### What needs to be done
Transcribe the entries, keeping every character the same.
Records provided section start
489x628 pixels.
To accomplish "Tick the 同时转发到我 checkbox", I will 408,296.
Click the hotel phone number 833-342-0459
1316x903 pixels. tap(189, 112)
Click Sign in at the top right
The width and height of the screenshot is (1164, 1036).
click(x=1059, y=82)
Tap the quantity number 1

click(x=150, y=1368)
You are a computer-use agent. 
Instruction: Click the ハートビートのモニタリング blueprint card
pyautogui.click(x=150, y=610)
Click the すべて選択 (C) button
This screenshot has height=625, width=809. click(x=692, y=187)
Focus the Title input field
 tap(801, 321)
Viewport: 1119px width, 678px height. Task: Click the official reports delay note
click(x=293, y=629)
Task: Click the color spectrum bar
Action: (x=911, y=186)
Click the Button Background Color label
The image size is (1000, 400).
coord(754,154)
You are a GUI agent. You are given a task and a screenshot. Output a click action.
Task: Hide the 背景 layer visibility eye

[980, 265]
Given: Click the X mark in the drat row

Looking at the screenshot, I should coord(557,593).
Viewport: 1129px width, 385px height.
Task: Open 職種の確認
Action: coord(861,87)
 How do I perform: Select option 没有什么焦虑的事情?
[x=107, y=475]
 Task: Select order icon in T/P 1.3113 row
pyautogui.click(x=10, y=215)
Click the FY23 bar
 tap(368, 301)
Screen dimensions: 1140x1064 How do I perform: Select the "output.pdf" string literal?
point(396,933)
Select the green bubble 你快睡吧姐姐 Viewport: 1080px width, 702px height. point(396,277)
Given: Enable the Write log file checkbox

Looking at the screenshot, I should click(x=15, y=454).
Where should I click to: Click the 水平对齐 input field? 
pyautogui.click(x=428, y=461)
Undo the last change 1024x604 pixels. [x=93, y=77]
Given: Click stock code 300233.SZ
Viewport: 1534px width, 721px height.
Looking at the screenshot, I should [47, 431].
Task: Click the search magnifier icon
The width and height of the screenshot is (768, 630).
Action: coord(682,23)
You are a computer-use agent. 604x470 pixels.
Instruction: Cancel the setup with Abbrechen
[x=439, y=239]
Records provided section end
### Result
489x628 pixels.
To accomplish "Tick the 同时转发到我 checkbox", I will 408,296.
Click the hotel phone number 833-342-0459
1316x903 pixels. tap(189, 112)
Click Sign in at the top right
The width and height of the screenshot is (1164, 1036).
click(x=1059, y=82)
Tap the quantity number 1

click(x=150, y=1368)
You are a computer-use agent. 
Instruction: Click the ハートビートのモニタリング blueprint card
pyautogui.click(x=150, y=610)
Click the すべて選択 (C) button
This screenshot has height=625, width=809. click(x=692, y=187)
Focus the Title input field
 tap(801, 321)
Viewport: 1119px width, 678px height. Task: Click the official reports delay note
click(x=293, y=629)
Task: Click the color spectrum bar
Action: (x=911, y=186)
Click the Button Background Color label
The image size is (1000, 400).
coord(754,154)
You are a GUI agent. You are given a task and a screenshot. Output a click action.
Task: Hide the 背景 layer visibility eye

[980, 265]
Given: Click the X mark in the drat row

Looking at the screenshot, I should coord(557,593).
Viewport: 1129px width, 385px height.
Task: Open 職種の確認
Action: coord(861,87)
 How do I perform: Select option 没有什么焦虑的事情?
[x=107, y=475]
 Task: Select order icon in T/P 1.3113 row
pyautogui.click(x=10, y=215)
Click the FY23 bar
 tap(368, 301)
Screen dimensions: 1140x1064 How do I perform: Select the "output.pdf" string literal?
point(396,933)
Select the green bubble 你快睡吧姐姐 Viewport: 1080px width, 702px height. point(396,277)
Given: Enable the Write log file checkbox

Looking at the screenshot, I should click(x=15, y=454).
Where should I click to: Click the 水平对齐 input field? 
pyautogui.click(x=428, y=461)
Undo the last change 1024x604 pixels. [x=93, y=77]
Given: Click stock code 300233.SZ
Viewport: 1534px width, 721px height.
Looking at the screenshot, I should [47, 431].
Task: Click the search magnifier icon
The width and height of the screenshot is (768, 630).
Action: coord(682,23)
You are a computer-use agent. 604x470 pixels.
Instruction: Cancel the setup with Abbrechen
[x=439, y=239]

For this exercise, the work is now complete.